Gold Tops are cheap and out-of-production. The store is blowing out the new 'Bursts for $200, since, once again, they didn't sell at Christmas. The new ES-335 cured the feedback problems created my the deafening roar of the 4-tube, class A/B Tweed Twin. Esquires, Broadcasters, NoCasters, Telecasters,Stratocasters, MusicMasters,  Jazzmasters, Flying Vs, Explorers, Melody Makers, Juniors, Specials, TVs, Round-Ups, 6120s,... and, now, Leo's Orange County rival, Rickenbacker, is sending a few electric guitars to Liverpool, England. Hey, you never know.
 
WHAT HAPPENED WHILE OUR MAN SLEPT?

Hank died. Elvis and Buddy emerged, fully formed, from the forehead of Zeus. Bands got smaller, more peripatetic, and WAY louder. Yeah, there were electric guitars before and after the Decade of the Tailfin. And a whole population of players can't live without Marshall designs from the mid-to-late 1960s. But for 90% of serious guitarists, nothing beats a Tele, Strat, Paul, or 335 To THIS DAY.
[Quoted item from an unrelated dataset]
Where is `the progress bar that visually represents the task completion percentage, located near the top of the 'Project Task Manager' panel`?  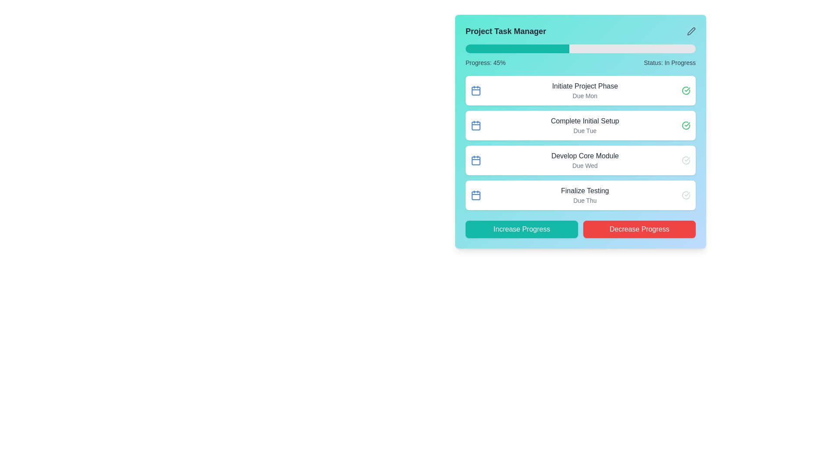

Was it a latter-day rennaissance? A concatonation of "Greatest Generation" ingenuity meets the freewheeling demands of The Atomic Cafe Baby Boomers? Yes, combined with irreplacable timbers, irreplacable luthiers, the Darwinian winnowing out of inferior specimens. We are stewards of a finite supply of the American Stradivarius.

1 comment:

  1. You told me a long time ago that you thought a 335 would be a good guitar for me. I should have listened. I've always liked Stratocasters (because everybody else did) but now I'm starting to lean toward a Tele. I've played a Les Paul before but don't want to be responsible for a guitar that's almost as old as I am. they are too fragile for a clumsy ox like me. Thanks for the article. The best part about these blogs is, I can go back and read it again and then pretend like I know what I'm talking about. You are helping me soooo much.